The 2026 FIFA World Cup is not just the biggest tournament in football's history. It's the first to run on artificial intelligence from kickoff to final whistle.
Hosted across the USA, Canada and Mexico, this summer's competition features 48 teams, 104 matches and 16 host cities from 11 June to 19 July. An estimated six billion people will watch at home, with around seven million fans expected through the turnstiles.
That scale alone would make headlines. But the real story is what's happening underneath the spectacle. AI now underpins offside decisions, drives tactical preparation, predicts injuries, and shapes how fans navigate stadiums and consume broadcasts.
Yes, World Cup predictions from data models have tipped clear favourites like Brazil, France, Argentina, Spain and England. But AI is driving a bigger shift - now shaping how the game is played, officiated, and experienced - not just predicting who lifts the trophy.
Below, we break down the key technologies at work: semi-automated offside technology, Football AI Pro, player tracking, the smart match ball, and innovations in fan experience and broadcasting. We look at what all of this means for football beyond the elite level, including grassroots clubs and youth academies. At My Club, we design custom football kit for teams at every level. We're watching these innovations closely; the standards set at the top filter down to grassroots level.

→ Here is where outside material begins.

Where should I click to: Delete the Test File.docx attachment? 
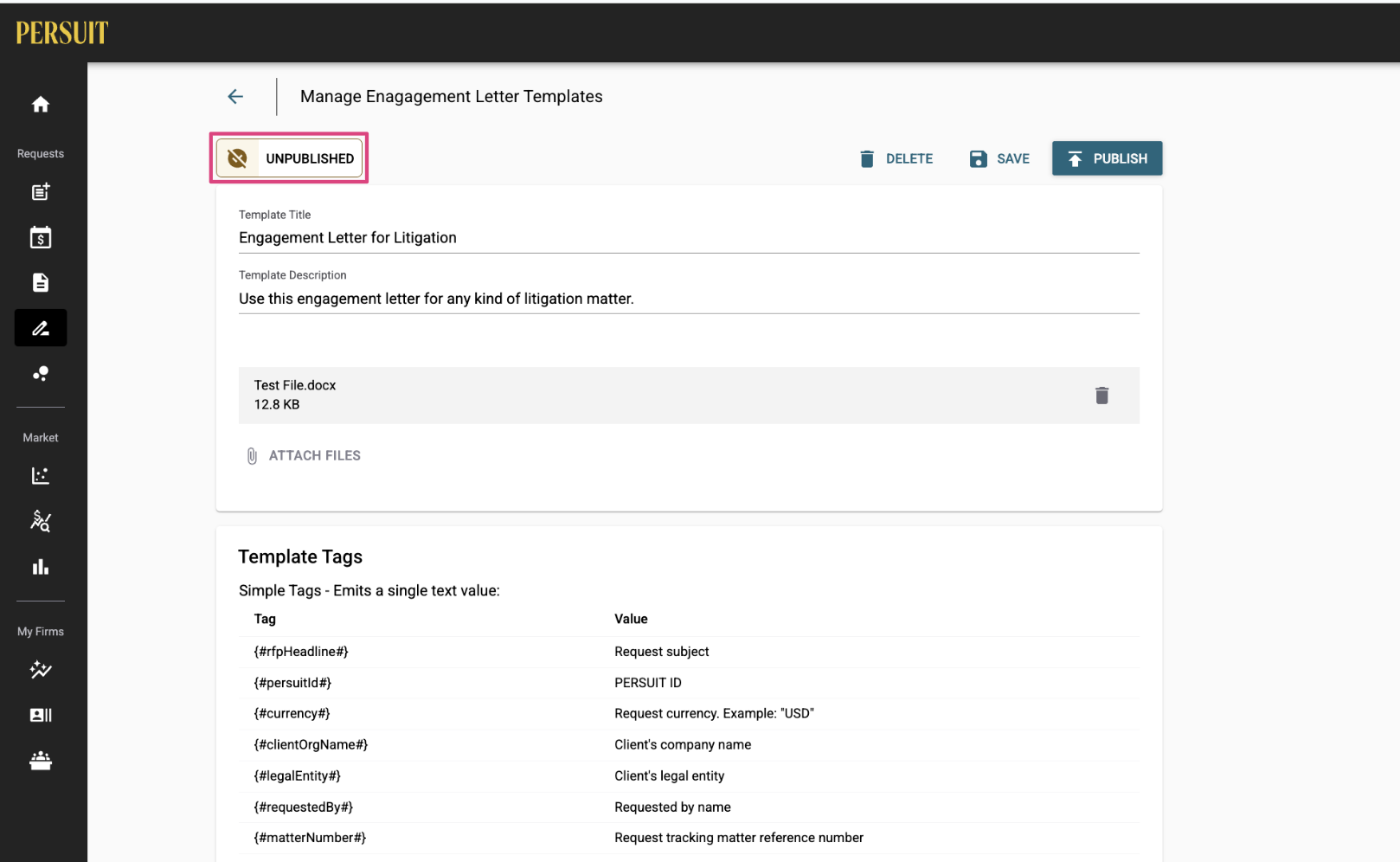[x=1101, y=396]
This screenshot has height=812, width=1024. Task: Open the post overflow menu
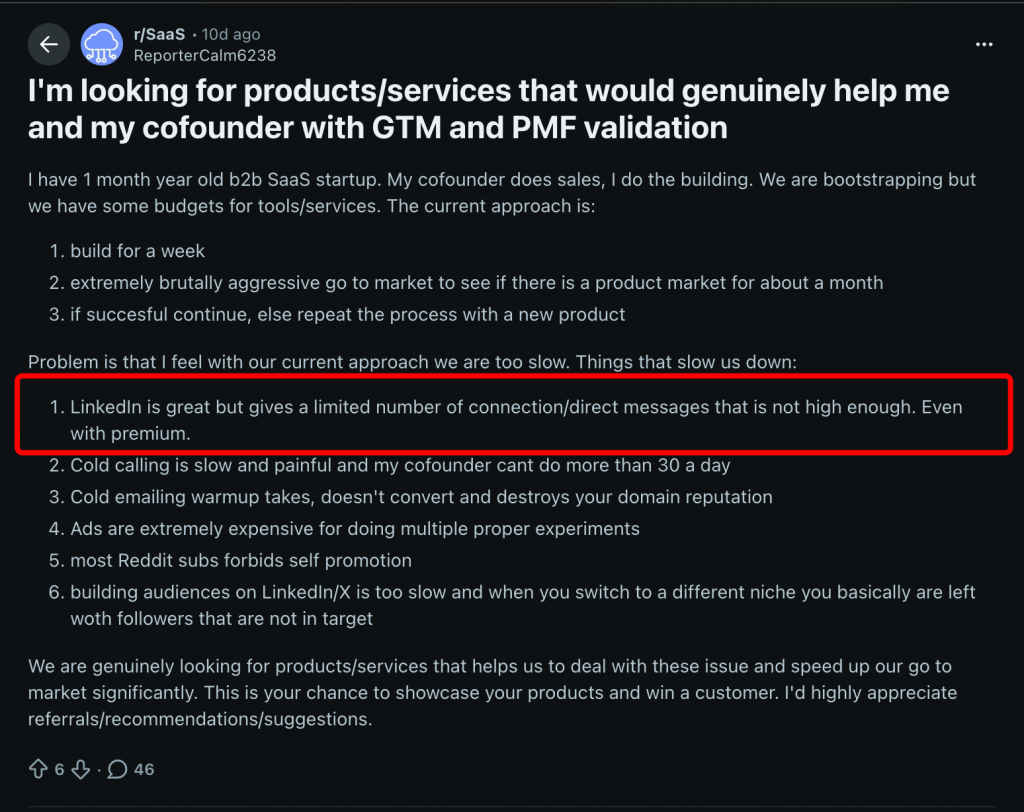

AI-Powered Officiating: Semi-Automated Offside Technology
Picture a tense group stage match. A forward times a run perfectly - or so it seems. The assistant referee's flag stays down. In the VAR hub, semi-automated offside technology has already drawn the line, checked the data, and sent a real-time audio alert to the on-pitch officials. AI-informed referees confirm the call within roughly 25 seconds. Onside. Play on.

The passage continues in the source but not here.